Goal of the exercise » Print again, word for word, all of the records below, and leave the pictures out.

Dataset extract »
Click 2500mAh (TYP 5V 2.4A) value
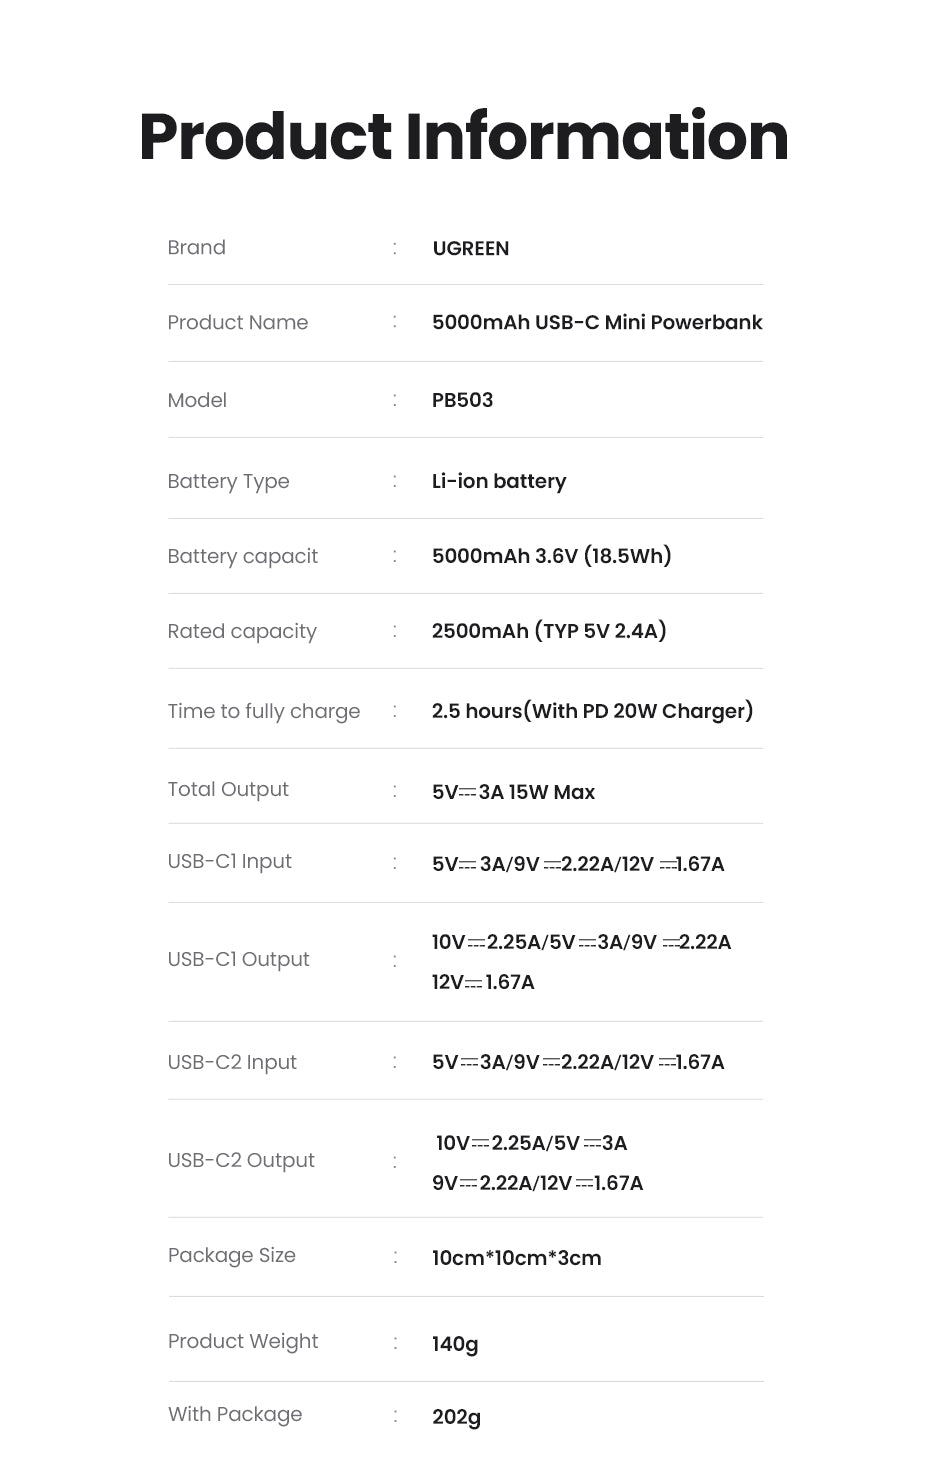Screen dimensions: 930x1475 pos(549,631)
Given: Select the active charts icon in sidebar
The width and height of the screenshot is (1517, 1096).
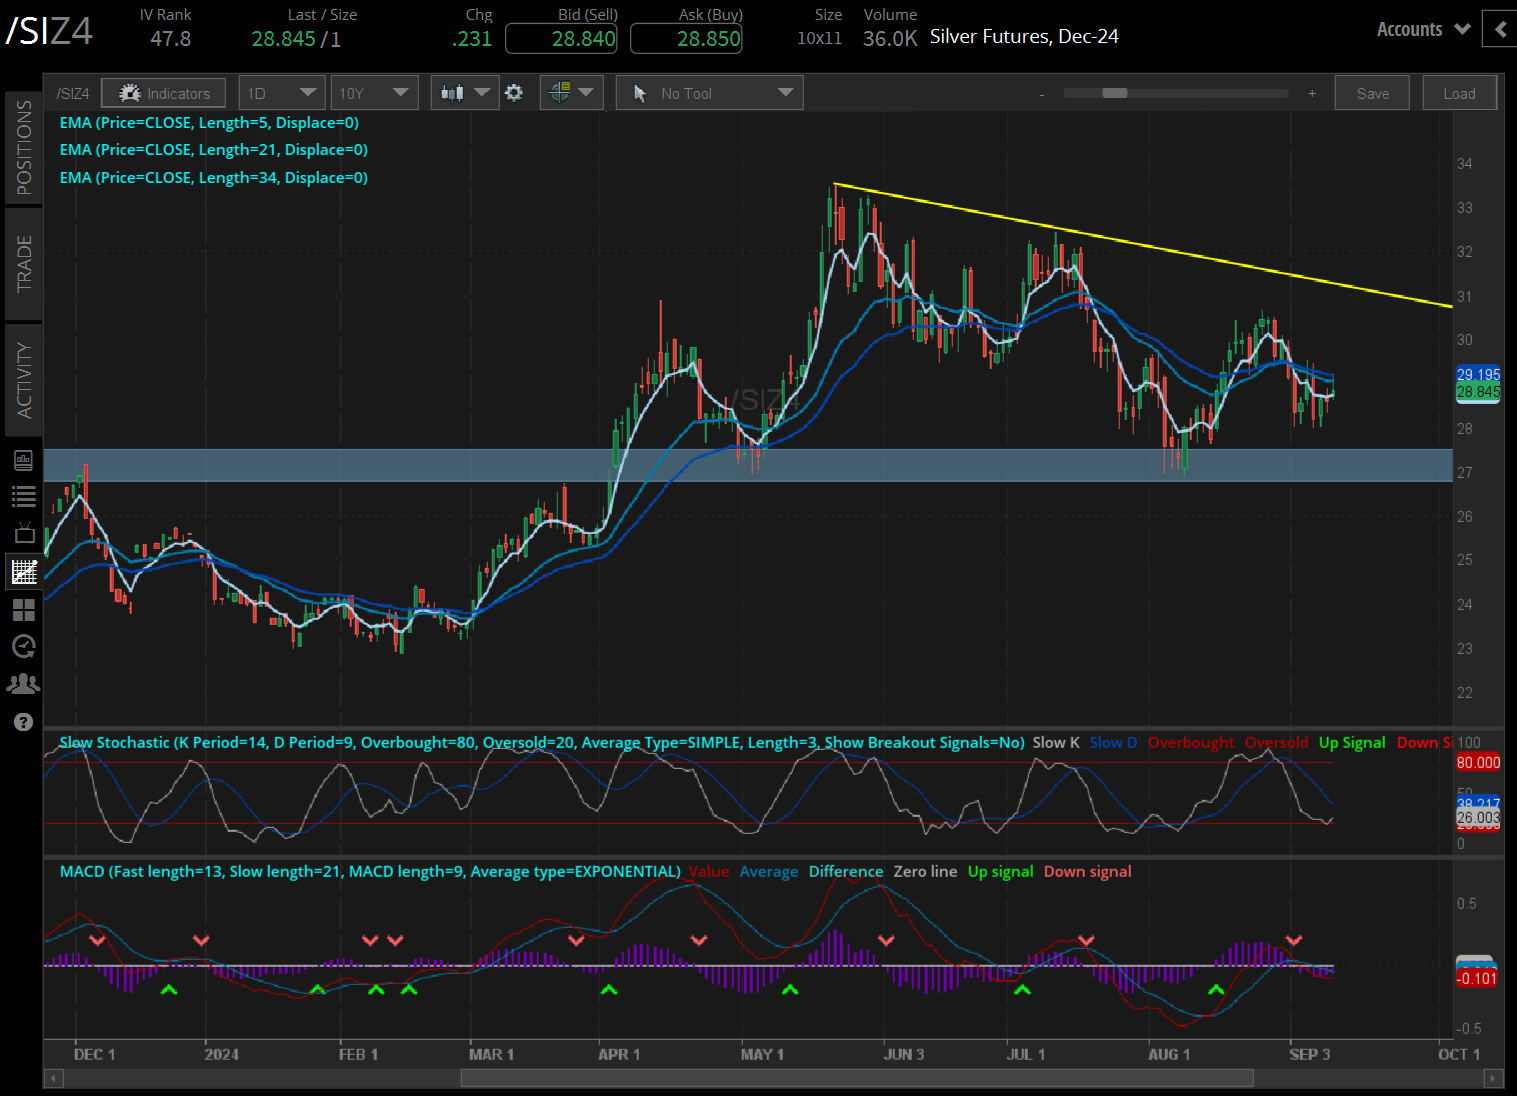Looking at the screenshot, I should (x=24, y=572).
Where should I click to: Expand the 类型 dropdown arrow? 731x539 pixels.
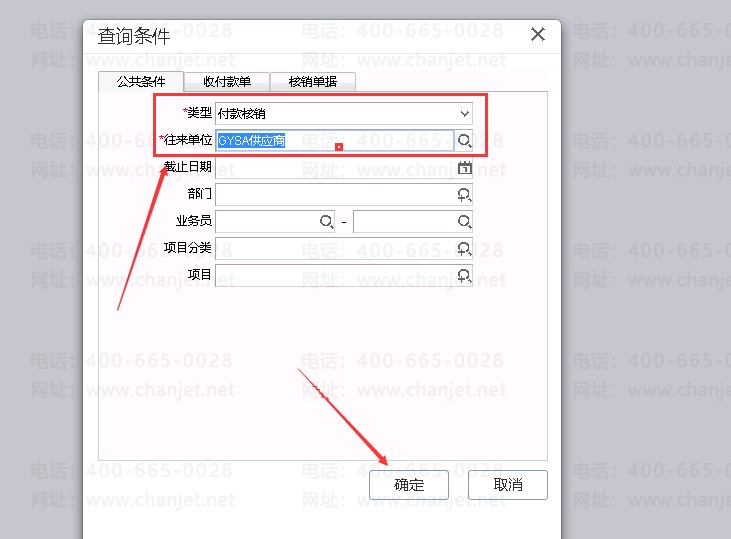pyautogui.click(x=464, y=114)
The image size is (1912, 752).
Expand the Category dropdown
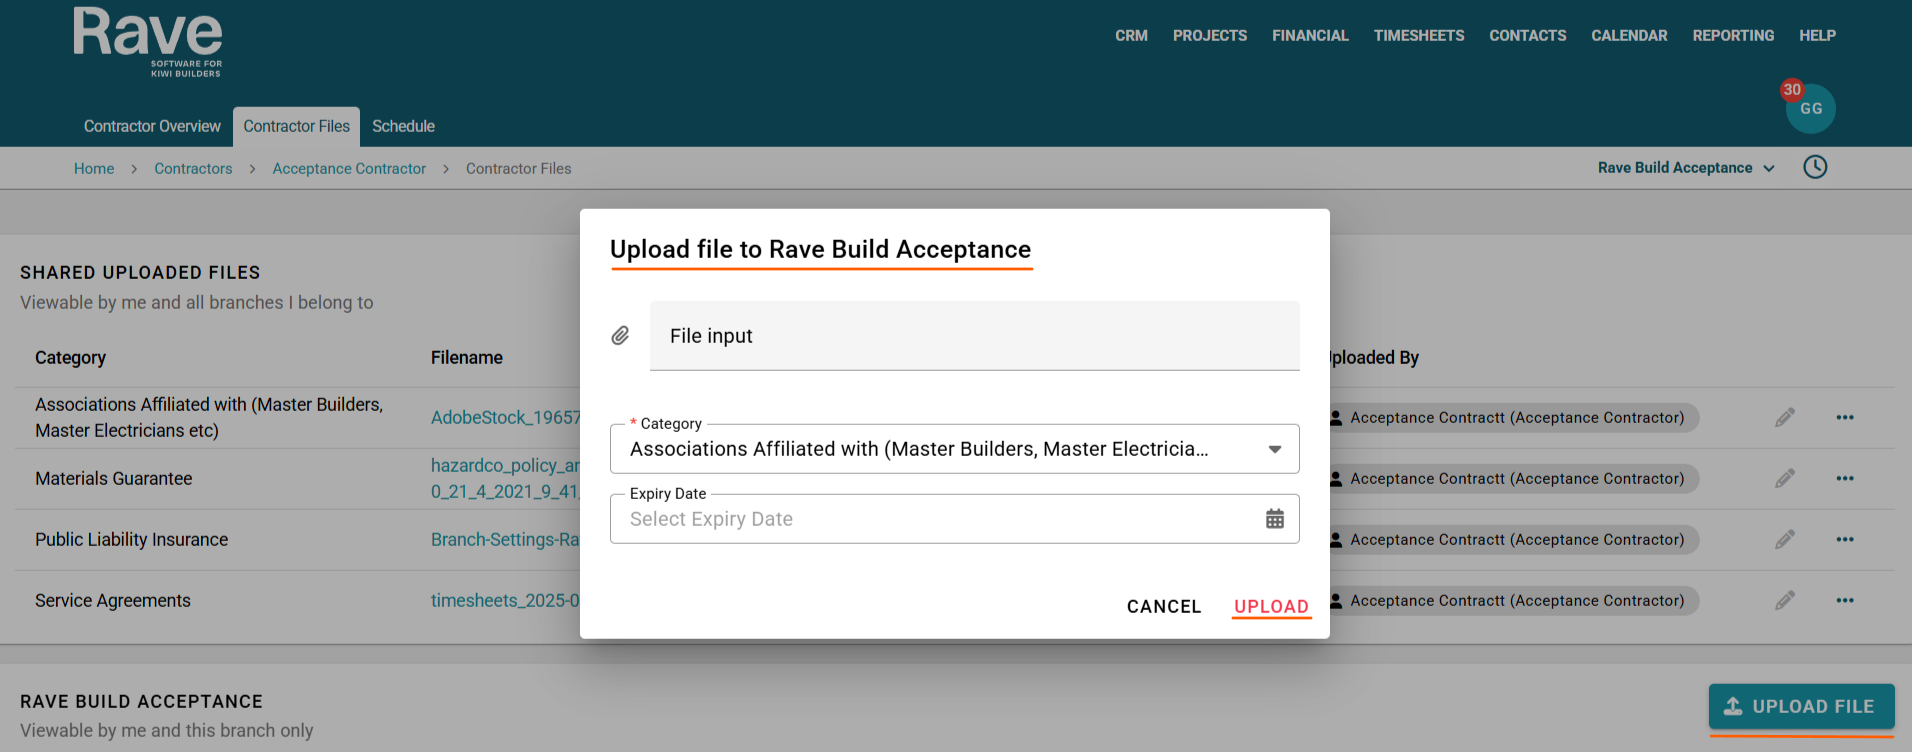pyautogui.click(x=1275, y=449)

Task response »
Click 2500mAh (TYP 5V 2.4A) value
Screen dimensions: 930x1475 pos(549,631)
Given: Select the active charts icon in sidebar
The width and height of the screenshot is (1517, 1096).
Looking at the screenshot, I should (x=24, y=572).
Where should I click to: Expand the 类型 dropdown arrow? 731x539 pixels.
pyautogui.click(x=464, y=114)
The image size is (1912, 752).
Expand the Category dropdown
pyautogui.click(x=1275, y=449)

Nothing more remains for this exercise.